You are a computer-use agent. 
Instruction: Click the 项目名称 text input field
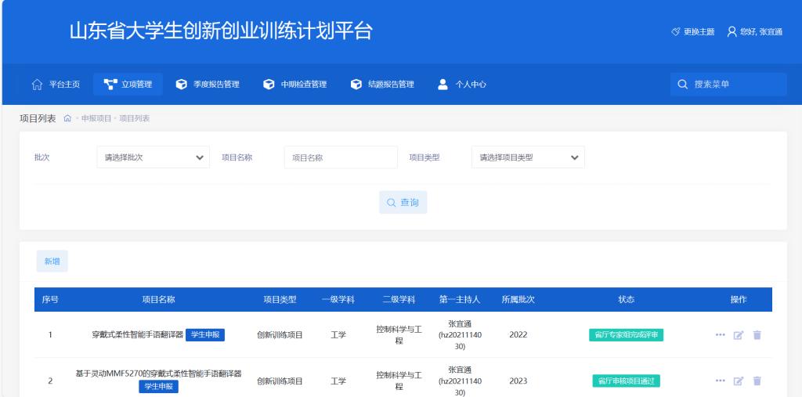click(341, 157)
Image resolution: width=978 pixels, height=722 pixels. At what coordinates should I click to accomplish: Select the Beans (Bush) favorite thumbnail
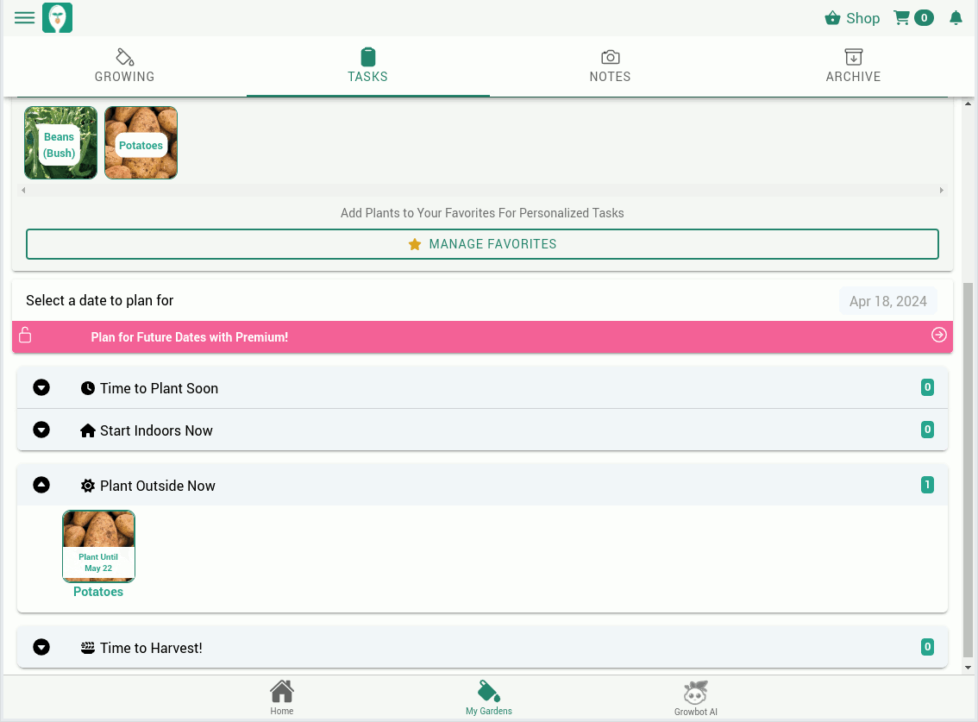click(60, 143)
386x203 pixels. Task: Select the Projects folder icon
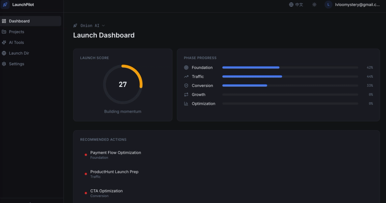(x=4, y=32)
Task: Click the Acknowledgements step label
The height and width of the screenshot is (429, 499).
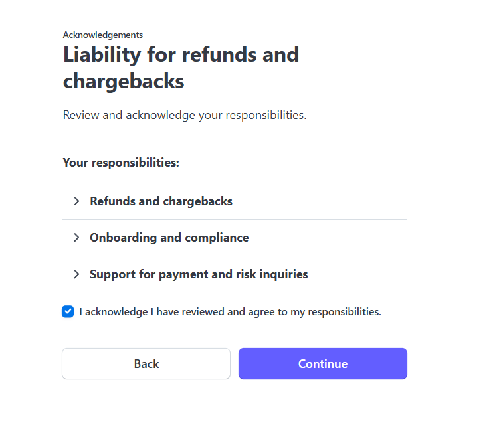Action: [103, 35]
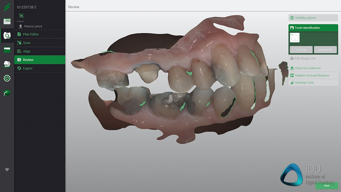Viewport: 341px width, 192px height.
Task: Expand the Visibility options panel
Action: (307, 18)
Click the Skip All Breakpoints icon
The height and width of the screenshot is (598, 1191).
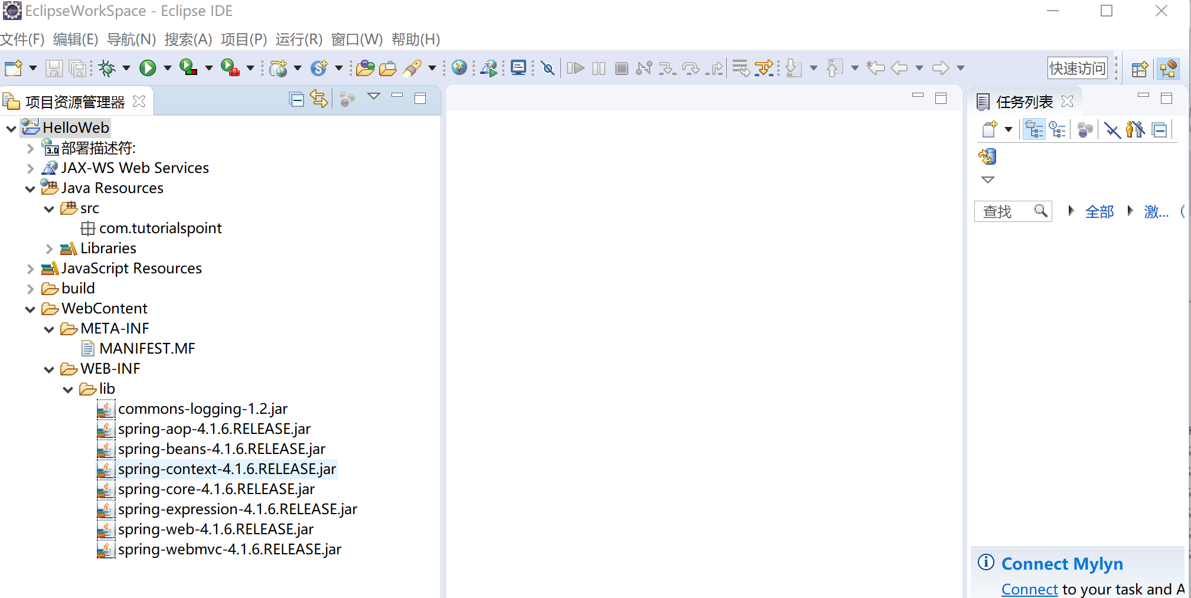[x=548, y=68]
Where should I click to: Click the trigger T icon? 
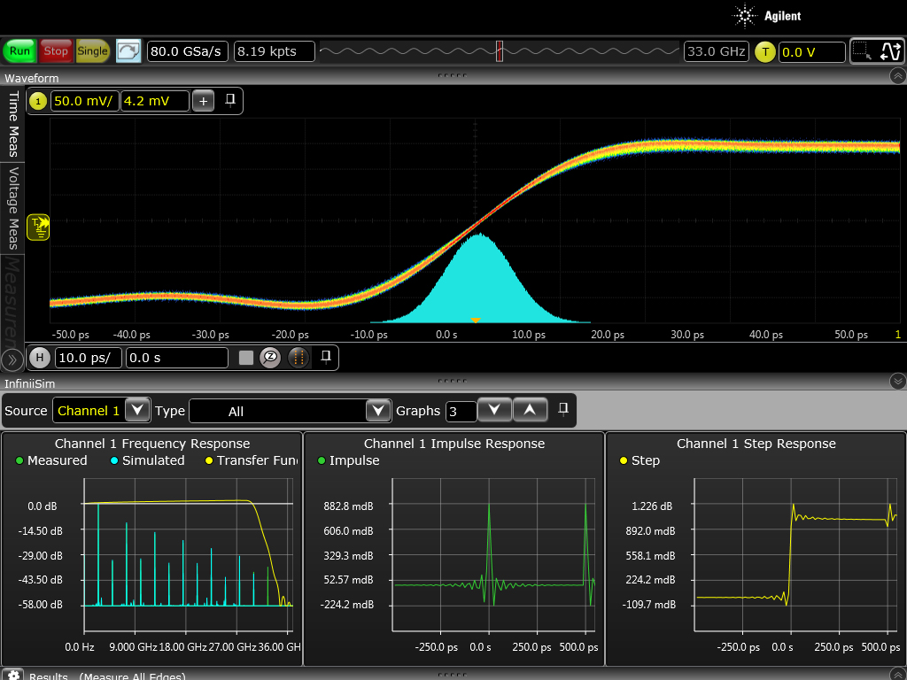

__Instructions to follow__.
With the pictures dropped, write out all of the entries word for word.

__Your response__.
You are a computer-use agent. 
Instruction: Click the 项目名称 text input field
click(341, 157)
Image resolution: width=978 pixels, height=722 pixels. At what coordinates should I click to accomplish: Select the Beans (Bush) favorite thumbnail
click(60, 143)
386x203 pixels. Task: Select the Projects folder icon
(x=4, y=32)
Task: Click the Acknowledgements step label
The height and width of the screenshot is (429, 499).
Action: [103, 35]
Viewport: 341px width, 192px height.
Task: Expand the Visibility options panel
Action: (307, 18)
Click the Skip All Breakpoints icon
The height and width of the screenshot is (598, 1191).
[x=548, y=68]
Where should I click to: Click the trigger T icon? 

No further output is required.